_Problem requirements_
Rewrite the items below as a numbered list, leaving out any blank lines.

_The input_
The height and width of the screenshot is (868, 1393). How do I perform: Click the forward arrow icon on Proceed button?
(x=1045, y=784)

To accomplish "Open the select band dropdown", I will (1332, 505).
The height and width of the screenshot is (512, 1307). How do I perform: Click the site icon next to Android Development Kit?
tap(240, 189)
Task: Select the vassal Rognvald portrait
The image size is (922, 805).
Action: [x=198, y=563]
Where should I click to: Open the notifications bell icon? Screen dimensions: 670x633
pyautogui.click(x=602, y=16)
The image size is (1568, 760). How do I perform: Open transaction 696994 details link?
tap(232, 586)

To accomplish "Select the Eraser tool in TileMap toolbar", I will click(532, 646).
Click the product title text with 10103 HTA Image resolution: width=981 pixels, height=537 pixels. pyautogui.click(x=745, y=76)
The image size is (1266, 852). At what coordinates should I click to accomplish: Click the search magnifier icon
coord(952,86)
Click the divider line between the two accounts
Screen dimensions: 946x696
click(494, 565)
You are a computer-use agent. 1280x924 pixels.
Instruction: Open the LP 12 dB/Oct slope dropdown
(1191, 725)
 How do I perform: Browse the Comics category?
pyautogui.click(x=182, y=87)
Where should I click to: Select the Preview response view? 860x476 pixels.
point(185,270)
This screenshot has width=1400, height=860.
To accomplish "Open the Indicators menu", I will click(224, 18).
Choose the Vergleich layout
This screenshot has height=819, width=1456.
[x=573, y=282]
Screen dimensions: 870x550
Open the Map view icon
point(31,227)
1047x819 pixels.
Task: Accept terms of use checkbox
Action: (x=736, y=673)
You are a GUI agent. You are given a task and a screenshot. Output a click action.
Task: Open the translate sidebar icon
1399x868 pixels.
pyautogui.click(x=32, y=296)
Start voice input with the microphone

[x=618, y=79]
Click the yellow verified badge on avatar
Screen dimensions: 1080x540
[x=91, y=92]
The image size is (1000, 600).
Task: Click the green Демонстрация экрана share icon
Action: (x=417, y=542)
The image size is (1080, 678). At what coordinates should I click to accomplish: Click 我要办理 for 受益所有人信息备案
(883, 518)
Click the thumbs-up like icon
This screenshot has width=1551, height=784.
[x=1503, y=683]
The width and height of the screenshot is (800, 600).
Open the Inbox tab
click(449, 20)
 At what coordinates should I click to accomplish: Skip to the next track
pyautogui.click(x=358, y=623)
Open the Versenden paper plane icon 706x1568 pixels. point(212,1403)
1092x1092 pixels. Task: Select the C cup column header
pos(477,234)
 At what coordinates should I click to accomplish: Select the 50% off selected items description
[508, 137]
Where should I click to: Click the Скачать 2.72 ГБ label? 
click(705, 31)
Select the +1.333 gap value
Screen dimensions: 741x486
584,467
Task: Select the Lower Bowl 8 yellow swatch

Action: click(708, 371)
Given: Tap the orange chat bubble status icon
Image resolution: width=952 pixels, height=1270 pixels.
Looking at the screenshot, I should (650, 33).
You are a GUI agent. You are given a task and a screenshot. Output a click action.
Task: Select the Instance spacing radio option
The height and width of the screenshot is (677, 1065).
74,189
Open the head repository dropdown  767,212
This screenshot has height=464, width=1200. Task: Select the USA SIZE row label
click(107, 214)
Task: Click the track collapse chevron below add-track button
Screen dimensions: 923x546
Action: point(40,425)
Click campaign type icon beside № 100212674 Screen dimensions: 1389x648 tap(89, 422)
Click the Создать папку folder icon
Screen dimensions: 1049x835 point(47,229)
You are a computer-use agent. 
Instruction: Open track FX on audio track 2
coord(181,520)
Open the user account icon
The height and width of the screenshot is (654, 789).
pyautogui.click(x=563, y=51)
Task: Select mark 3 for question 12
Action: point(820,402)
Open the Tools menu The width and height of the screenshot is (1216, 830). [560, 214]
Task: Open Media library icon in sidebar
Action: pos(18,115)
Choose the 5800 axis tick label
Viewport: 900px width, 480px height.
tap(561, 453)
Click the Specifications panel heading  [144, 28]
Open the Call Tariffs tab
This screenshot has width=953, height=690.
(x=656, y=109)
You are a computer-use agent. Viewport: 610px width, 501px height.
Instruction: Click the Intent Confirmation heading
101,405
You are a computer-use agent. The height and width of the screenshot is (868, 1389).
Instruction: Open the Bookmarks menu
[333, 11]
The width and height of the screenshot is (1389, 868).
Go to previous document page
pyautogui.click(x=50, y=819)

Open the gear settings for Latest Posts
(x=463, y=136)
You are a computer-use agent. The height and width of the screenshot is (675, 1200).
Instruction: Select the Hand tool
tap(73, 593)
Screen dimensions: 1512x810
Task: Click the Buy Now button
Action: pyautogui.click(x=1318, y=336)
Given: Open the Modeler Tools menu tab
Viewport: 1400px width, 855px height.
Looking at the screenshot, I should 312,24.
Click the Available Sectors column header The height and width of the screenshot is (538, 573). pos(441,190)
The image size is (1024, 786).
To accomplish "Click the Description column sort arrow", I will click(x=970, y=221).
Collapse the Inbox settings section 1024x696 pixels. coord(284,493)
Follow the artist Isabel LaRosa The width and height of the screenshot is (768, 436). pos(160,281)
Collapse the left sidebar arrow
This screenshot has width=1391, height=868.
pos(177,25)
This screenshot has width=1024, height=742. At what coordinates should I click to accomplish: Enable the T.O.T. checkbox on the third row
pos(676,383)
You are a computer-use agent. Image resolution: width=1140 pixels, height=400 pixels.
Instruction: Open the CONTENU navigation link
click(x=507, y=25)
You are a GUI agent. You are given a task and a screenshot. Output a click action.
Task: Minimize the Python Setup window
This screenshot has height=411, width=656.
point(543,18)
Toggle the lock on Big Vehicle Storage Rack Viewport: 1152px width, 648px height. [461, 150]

_Answer to the problem_
1. The height and width of the screenshot is (868, 1393). How do I perform: Click the forward arrow icon on Proceed button?
2. (x=1045, y=784)
3. To accomplish "Open the select band dropdown", I will (1332, 505).
4. The height and width of the screenshot is (512, 1307). How do I perform: Click the site icon next to Android Development Kit?
5. tap(240, 189)
6. Task: Select the vassal Rognvald portrait
7. The image size is (922, 805).
8. Action: [x=198, y=563]
9. Where should I click to: Open the notifications bell icon? Screen dimensions: 670x633
10. pyautogui.click(x=602, y=16)
11. The image size is (1568, 760). How do I perform: Open transaction 696994 details link?
12. tap(232, 586)
13. To accomplish "Select the Eraser tool in TileMap toolbar", I will click(532, 646).
14. Click the product title text with 10103 HTA Image resolution: width=981 pixels, height=537 pixels. pyautogui.click(x=745, y=76)
15. The image size is (1266, 852). At what coordinates should I click to accomplish: Click the search magnifier icon
16. coord(952,86)
17. Click the divider line between the two accounts
18. Screen dimensions: 946x696
19. click(494, 565)
20. You are a computer-use agent. 1280x924 pixels.
21. Instruction: Open the LP 12 dB/Oct slope dropdown
22. (1191, 725)
23.  How do I perform: Browse the Comics category?
24. pyautogui.click(x=182, y=87)
25. Where should I click to: Select the Preview response view? 860x476 pixels.
26. point(185,270)
27. This screenshot has width=1400, height=860.
28. To accomplish "Open the Indicators menu", I will click(224, 18).
29. Choose the Vergleich layout
30. This screenshot has height=819, width=1456.
31. [x=573, y=282]
32. Screen dimensions: 870x550
33. Open the Map view icon
34. point(31,227)
35. 1047x819 pixels.
36. Task: Accept terms of use checkbox
37. Action: (x=736, y=673)
38. You are a GUI agent. You are given a task and a screenshot. Output a click action.
39. Task: Open the translate sidebar icon
40. 1399x868 pixels.
41. pyautogui.click(x=32, y=296)
42. Start voice input with the microphone
43. [x=618, y=79]
44. Click the yellow verified badge on avatar
45. Screen dimensions: 1080x540
46. [x=91, y=92]
47. The image size is (1000, 600).
48. Task: Click the green Демонстрация экрана share icon
49. Action: (x=417, y=542)
50. The image size is (1080, 678). At what coordinates should I click to accomplish: Click 我要办理 for 受益所有人信息备案
51. (883, 518)
52. Click the thumbs-up like icon
53. This screenshot has width=1551, height=784.
54. [x=1503, y=683]
55. The width and height of the screenshot is (800, 600).
56. Open the Inbox tab
57. click(449, 20)
58.  At what coordinates should I click to accomplish: Skip to the next track
59. pyautogui.click(x=358, y=623)
60. Open the Versenden paper plane icon 706x1568 pixels. point(212,1403)
61. 1092x1092 pixels. Task: Select the C cup column header
62. pos(477,234)
63.  At what coordinates should I click to accomplish: Select the 50% off selected items description
64. [508, 137]
65. Where should I click to: Click the Скачать 2.72 ГБ label? 
66. click(705, 31)
67. Select the +1.333 gap value
68. Screen dimensions: 741x486
69. 584,467
70. Task: Select the Lower Bowl 8 yellow swatch
71. Action: click(708, 371)
72. Given: Tap the orange chat bubble status icon
73. Image resolution: width=952 pixels, height=1270 pixels.
74. Looking at the screenshot, I should (650, 33).
75. You are a GUI agent. You are given a task and a screenshot. Output a click action.
76. Task: Select the Instance spacing radio option
77. The height and width of the screenshot is (677, 1065).
78. 74,189
79. Open the head repository dropdown  767,212
80. This screenshot has height=464, width=1200. Task: Select the USA SIZE row label
81. click(107, 214)
82. Task: Click the track collapse chevron below add-track button
83. Screen dimensions: 923x546
84. Action: point(40,425)
85. Click campaign type icon beside № 100212674 Screen dimensions: 1389x648 tap(89, 422)
86. Click the Создать папку folder icon
87. Screen dimensions: 1049x835 point(47,229)
88. You are a computer-use agent. 
89. Instruction: Open track FX on audio track 2
90. coord(181,520)
91. Open the user account icon
92. The height and width of the screenshot is (654, 789).
93. pyautogui.click(x=563, y=51)
94. Task: Select mark 3 for question 12
95. Action: point(820,402)
96. Open the Tools menu The width and height of the screenshot is (1216, 830). [560, 214]
97. Task: Open Media library icon in sidebar
98. Action: pos(18,115)
99. Choose the 5800 axis tick label
100. Viewport: 900px width, 480px height.
101. tap(561, 453)
102. Click the Specifications panel heading  [144, 28]
103. Open the Call Tariffs tab
104. This screenshot has width=953, height=690.
105. (x=656, y=109)
106. You are a computer-use agent. Viewport: 610px width, 501px height.
107. Instruction: Click the Intent Confirmation heading
108. 101,405
109. You are a computer-use agent. The height and width of the screenshot is (868, 1389).
110. Instruction: Open the Bookmarks menu
111. [333, 11]
112. The width and height of the screenshot is (1389, 868).
113. Go to previous document page
114. pyautogui.click(x=50, y=819)
115. Open the gear settings for Latest Posts
116. (x=463, y=136)
117. You are a computer-use agent. The height and width of the screenshot is (675, 1200).
118. Instruction: Select the Hand tool
119. tap(73, 593)
120. Screen dimensions: 1512x810
121. Task: Click the Buy Now button
122. Action: pyautogui.click(x=1318, y=336)
123. Given: Open the Modeler Tools menu tab
124. Viewport: 1400px width, 855px height.
125. Looking at the screenshot, I should 312,24.
126. Click the Available Sectors column header The height and width of the screenshot is (538, 573). pos(441,190)
127. The image size is (1024, 786).
128. To accomplish "Click the Description column sort arrow", I will click(x=970, y=221).
129. Collapse the Inbox settings section 1024x696 pixels. coord(284,493)
130. Follow the artist Isabel LaRosa The width and height of the screenshot is (768, 436). pos(160,281)
131. Collapse the left sidebar arrow
132. This screenshot has width=1391, height=868.
133. pos(177,25)
134. This screenshot has width=1024, height=742. At what coordinates should I click to accomplish: Enable the T.O.T. checkbox on the third row
135. pos(676,383)
136. You are a computer-use agent. Image resolution: width=1140 pixels, height=400 pixels.
137. Instruction: Open the CONTENU navigation link
138. click(x=507, y=25)
139. You are a GUI agent. You are given a task and a screenshot. Output a click action.
140. Task: Minimize the Python Setup window
141. This screenshot has height=411, width=656.
142. point(543,18)
143. Toggle the lock on Big Vehicle Storage Rack Viewport: 1152px width, 648px height. [461, 150]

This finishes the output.